• **TASK INSTRUCTIONS**:
Return every one of the following records word for word, with no changes.

━━━ THE RECORDS

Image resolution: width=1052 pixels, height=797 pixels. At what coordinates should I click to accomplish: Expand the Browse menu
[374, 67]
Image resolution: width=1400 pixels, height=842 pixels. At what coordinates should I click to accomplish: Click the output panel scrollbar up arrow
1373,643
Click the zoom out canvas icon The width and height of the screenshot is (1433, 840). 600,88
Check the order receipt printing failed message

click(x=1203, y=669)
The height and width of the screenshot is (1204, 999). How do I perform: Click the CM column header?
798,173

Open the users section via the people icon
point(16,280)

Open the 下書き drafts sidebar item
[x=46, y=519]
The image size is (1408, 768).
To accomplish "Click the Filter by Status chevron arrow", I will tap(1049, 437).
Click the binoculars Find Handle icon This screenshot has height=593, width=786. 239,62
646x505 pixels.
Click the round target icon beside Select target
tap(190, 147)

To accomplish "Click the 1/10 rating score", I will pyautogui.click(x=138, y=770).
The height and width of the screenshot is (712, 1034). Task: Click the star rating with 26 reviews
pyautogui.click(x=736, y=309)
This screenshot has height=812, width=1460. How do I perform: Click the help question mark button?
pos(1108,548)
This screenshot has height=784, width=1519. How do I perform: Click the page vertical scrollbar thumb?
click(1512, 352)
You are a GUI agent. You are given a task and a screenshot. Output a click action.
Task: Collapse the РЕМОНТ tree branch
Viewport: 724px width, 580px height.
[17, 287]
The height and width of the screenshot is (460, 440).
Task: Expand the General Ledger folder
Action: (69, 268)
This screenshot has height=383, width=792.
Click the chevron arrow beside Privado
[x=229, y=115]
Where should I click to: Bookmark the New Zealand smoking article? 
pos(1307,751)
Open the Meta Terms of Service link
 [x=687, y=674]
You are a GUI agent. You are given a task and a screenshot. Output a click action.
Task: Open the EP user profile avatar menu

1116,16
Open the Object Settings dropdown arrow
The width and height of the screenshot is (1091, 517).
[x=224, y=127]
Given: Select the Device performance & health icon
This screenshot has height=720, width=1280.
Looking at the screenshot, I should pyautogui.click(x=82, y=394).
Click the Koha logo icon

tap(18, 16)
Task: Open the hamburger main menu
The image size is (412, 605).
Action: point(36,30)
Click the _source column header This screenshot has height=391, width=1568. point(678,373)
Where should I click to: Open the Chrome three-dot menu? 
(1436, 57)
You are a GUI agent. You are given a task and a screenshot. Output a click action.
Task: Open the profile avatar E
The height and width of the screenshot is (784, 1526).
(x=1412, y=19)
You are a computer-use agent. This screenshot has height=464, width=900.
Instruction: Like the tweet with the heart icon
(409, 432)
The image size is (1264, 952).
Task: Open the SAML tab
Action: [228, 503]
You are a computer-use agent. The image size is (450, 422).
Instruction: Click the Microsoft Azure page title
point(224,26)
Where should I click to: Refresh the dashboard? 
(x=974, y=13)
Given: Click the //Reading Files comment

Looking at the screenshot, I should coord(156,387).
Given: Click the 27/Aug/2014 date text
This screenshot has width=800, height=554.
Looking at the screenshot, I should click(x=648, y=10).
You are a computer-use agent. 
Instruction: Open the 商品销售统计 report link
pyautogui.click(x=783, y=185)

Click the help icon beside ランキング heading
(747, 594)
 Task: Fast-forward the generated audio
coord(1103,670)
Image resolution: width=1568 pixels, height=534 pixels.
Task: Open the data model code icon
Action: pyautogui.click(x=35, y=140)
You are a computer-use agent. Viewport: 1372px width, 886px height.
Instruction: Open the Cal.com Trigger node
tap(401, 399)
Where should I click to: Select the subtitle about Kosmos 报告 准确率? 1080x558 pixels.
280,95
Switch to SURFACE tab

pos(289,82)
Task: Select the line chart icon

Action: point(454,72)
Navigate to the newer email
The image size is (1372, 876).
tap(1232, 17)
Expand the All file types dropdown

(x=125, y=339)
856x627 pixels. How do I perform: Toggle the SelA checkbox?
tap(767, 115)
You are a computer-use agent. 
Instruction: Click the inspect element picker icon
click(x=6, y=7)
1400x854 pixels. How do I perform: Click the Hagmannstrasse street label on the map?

━━━━━━

• **SOLUTION TO THE EXERCISE**:
Image resolution: width=1052 pixels, height=797 pixels. At what coordinates should I click to accomplish: Expand the Browse menu
[374, 67]
Image resolution: width=1400 pixels, height=842 pixels. At what coordinates should I click to accomplish: Click the output panel scrollbar up arrow
1373,643
Click the zoom out canvas icon The width and height of the screenshot is (1433, 840). 600,88
Check the order receipt printing failed message

click(x=1203, y=669)
The height and width of the screenshot is (1204, 999). How do I perform: Click the CM column header?
798,173

Open the users section via the people icon
point(16,280)

Open the 下書き drafts sidebar item
[x=46, y=519]
The image size is (1408, 768).
To accomplish "Click the Filter by Status chevron arrow", I will tap(1049, 437).
Click the binoculars Find Handle icon This screenshot has height=593, width=786. 239,62
646x505 pixels.
Click the round target icon beside Select target
tap(190, 147)

To accomplish "Click the 1/10 rating score", I will pyautogui.click(x=138, y=770).
The height and width of the screenshot is (712, 1034). Task: Click the star rating with 26 reviews
pyautogui.click(x=736, y=309)
This screenshot has height=812, width=1460. How do I perform: Click the help question mark button?
pos(1108,548)
This screenshot has height=784, width=1519. How do I perform: Click the page vertical scrollbar thumb?
click(1512, 352)
You are a GUI agent. You are given a task and a screenshot. Output a click action.
Task: Collapse the РЕМОНТ tree branch
Viewport: 724px width, 580px height.
[17, 287]
The height and width of the screenshot is (460, 440).
Task: Expand the General Ledger folder
Action: (69, 268)
This screenshot has height=383, width=792.
Click the chevron arrow beside Privado
[x=229, y=115]
Where should I click to: Bookmark the New Zealand smoking article? 
pos(1307,751)
Open the Meta Terms of Service link
 [x=687, y=674]
You are a GUI agent. You are given a task and a screenshot. Output a click action.
Task: Open the EP user profile avatar menu

1116,16
Open the Object Settings dropdown arrow
The width and height of the screenshot is (1091, 517).
[x=224, y=127]
Given: Select the Device performance & health icon
This screenshot has height=720, width=1280.
Looking at the screenshot, I should pyautogui.click(x=82, y=394).
Click the Koha logo icon

tap(18, 16)
Task: Open the hamburger main menu
The image size is (412, 605).
Action: point(36,30)
Click the _source column header This screenshot has height=391, width=1568. point(678,373)
Where should I click to: Open the Chrome three-dot menu? 
(1436, 57)
You are a GUI agent. You are given a task and a screenshot. Output a click action.
Task: Open the profile avatar E
The height and width of the screenshot is (784, 1526).
(x=1412, y=19)
You are a computer-use agent. This screenshot has height=464, width=900.
Instruction: Like the tweet with the heart icon
(409, 432)
The image size is (1264, 952).
Task: Open the SAML tab
Action: [228, 503]
You are a computer-use agent. The image size is (450, 422).
Instruction: Click the Microsoft Azure page title
point(224,26)
Where should I click to: Refresh the dashboard? 
(x=974, y=13)
Given: Click the //Reading Files comment

Looking at the screenshot, I should coord(156,387).
Given: Click the 27/Aug/2014 date text
This screenshot has width=800, height=554.
Looking at the screenshot, I should click(x=648, y=10).
You are a computer-use agent. 
Instruction: Open the 商品销售统计 report link
pyautogui.click(x=783, y=185)

Click the help icon beside ランキング heading
(747, 594)
 Task: Fast-forward the generated audio
coord(1103,670)
Image resolution: width=1568 pixels, height=534 pixels.
Task: Open the data model code icon
Action: pyautogui.click(x=35, y=140)
You are a computer-use agent. Viewport: 1372px width, 886px height.
Instruction: Open the Cal.com Trigger node
tap(401, 399)
Where should I click to: Select the subtitle about Kosmos 报告 准确率? 1080x558 pixels.
280,95
Switch to SURFACE tab

pos(289,82)
Task: Select the line chart icon

Action: point(454,72)
Navigate to the newer email
The image size is (1372, 876).
tap(1232, 17)
Expand the All file types dropdown

(x=125, y=339)
856x627 pixels. How do I perform: Toggle the SelA checkbox?
tap(767, 115)
You are a computer-use agent. 
Instruction: Click the inspect element picker icon
click(x=6, y=7)
1400x854 pixels. How do I perform: Click the Hagmannstrasse street label on the map?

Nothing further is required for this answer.